Atmospheric pressure shown using a mercury-filled manometer
Pumping air from one side of a manometer.
Apparatus and materials
Mounted U-tube manometer, 1.5 m tall
Bottle of mercury
Length of pressure tubing, 1 m
Mercury spill tray
Trap (to prevent the water being 'sucked' into the vacuum pump)
Health & Safety and Technical notes
When mercury is being used, the laboratory should be well ventilated, and equipment for dealing with spills ready at hand. The apparatus itself should be placed in a tray so that any beads of mercury can be collected easily.
Wash hands thoroughly after using mercury.
1 The pressure must be reduced gradually by careful operation of the tap on the pump. This is made easier if there is a needle valve on the pump, alternatively a side tube can be used with rubber and clip to provide a leak.
2 It is essential to insert a trap between the pump and the tube to ensure that mercury does not enter the pump. This has the additional advantage of making it easier to evacuate slowly.
3 The spill tray should be plastic and smooth surfaced. It should be deep enough to hold all the mercury.
4 When the manometer is not in use, use a stopper to keep the ends open.
a Connect the vacuum pump to the manometer as illustrated.
b Reduce the pressure gradually until the difference in heights stops increasing.

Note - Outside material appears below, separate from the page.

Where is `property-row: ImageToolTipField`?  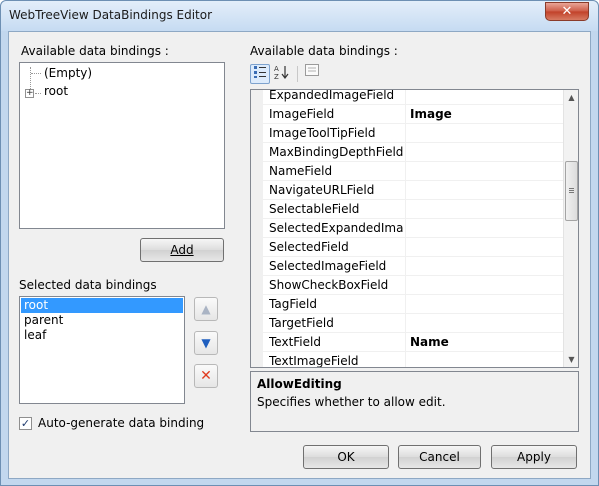 property-row: ImageToolTipField is located at coordinates (413, 134).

c Measure the difference in heights.
1 For many students, the idea of the atmosphere is half taken for granted, half a mystery. Asked if the air is here in the room a student will say, Of course it is, I breathe it in and out, I can feel it. Yet when asked if air is real stuff that you can weigh and put in a box, like water or sand, many students will show uncertainty. Air is not as real to them as water or sand, nor was it to early scientists.

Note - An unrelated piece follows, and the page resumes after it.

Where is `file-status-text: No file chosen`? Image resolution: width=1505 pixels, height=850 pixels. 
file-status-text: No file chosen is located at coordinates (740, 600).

The idea that we live at the bottom of an ocean of air that exerts as good a pressure as an ocean of water some 10 m deep is new and strange; essentially unthought of rather than difficult. (James Conant, in his excellent discussion of the tactics and strategy of science, quotes the idea of an 'ocean of air' as an example of a conceptual scheme that enabled science to advance.)

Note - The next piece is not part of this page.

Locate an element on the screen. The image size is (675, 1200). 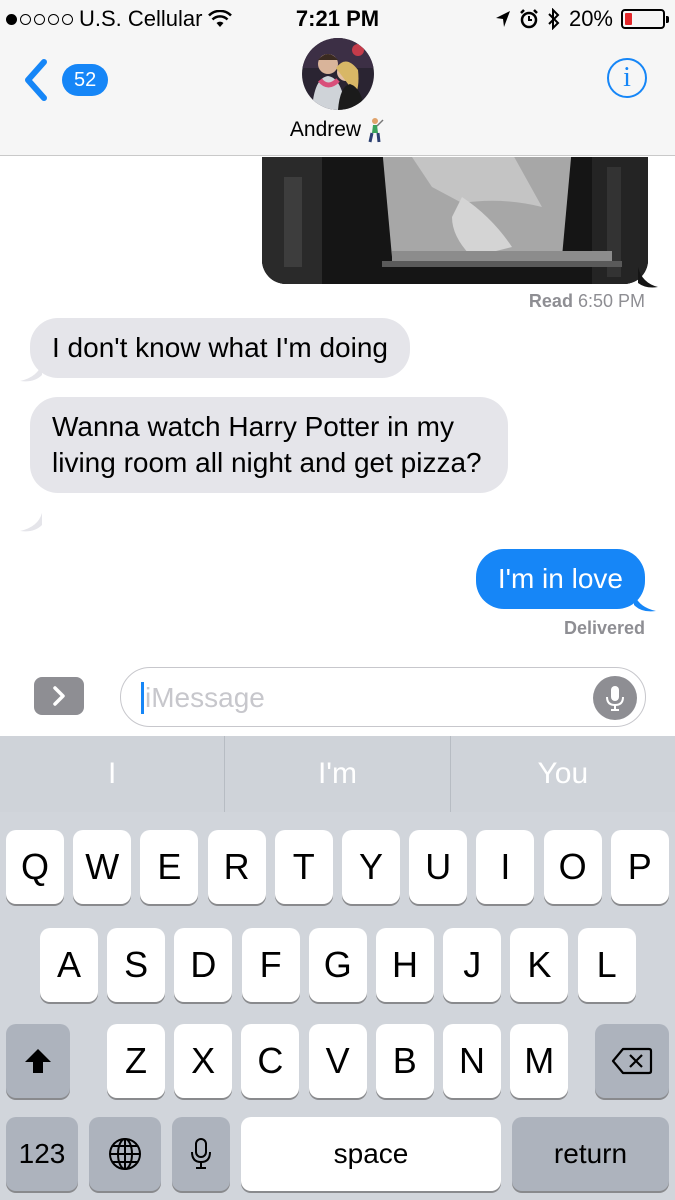
photo-thumbnail is located at coordinates (455, 220).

2 Students may have heard that the air exerts a pressure, pushes on things. Ask, Well, if the air does press on everything, could we use the U-tube and mercury to measure the pressure of the air in this room, the pressure of the atmosphere as we call it? (If someone asks, Why mercury?, reply, Let us try it with mercury first, in case the pressure is so big that the water pressure scale is not tall enough.) This is not quite the same as the discouraging reply, because mercury is the right liquid to use - it is nearer to the sensible admonition Try the 10-amp ammeter before you try the 1-amp one! That is good scientific procedure, and so worth pointing out.
3 If students do not know what to suggest, point out that if you blow into a U-tube pressure gauge, there are two pressures. The lung pressure plus atmospheric pressure on one side and atmospheric pressure only on the other side.
Now look at the U-tube. Both ends are open, not connected to anything. There is mercury at the same level on both sides. Suppose we wanted to measure the pressure of the air in this room. There it is pushing on the mercury in the left side, and there it is pushing on the mercury in the other side. What must we do?
Elicit the suggestion of pumping air away from one side. Pump a little and ask what is happening. Then pump some more. Then stop and raise the question of the pump being damaged by pumping the mercury into the pump. By this time a group of students are frantic to see that happen. Go on pumping and show there is a definite limit. Ask whether one can be sure that there is a good vacuum, 'just nothing', on that side.
Measure the levels of mercury. What would it be if we had used water?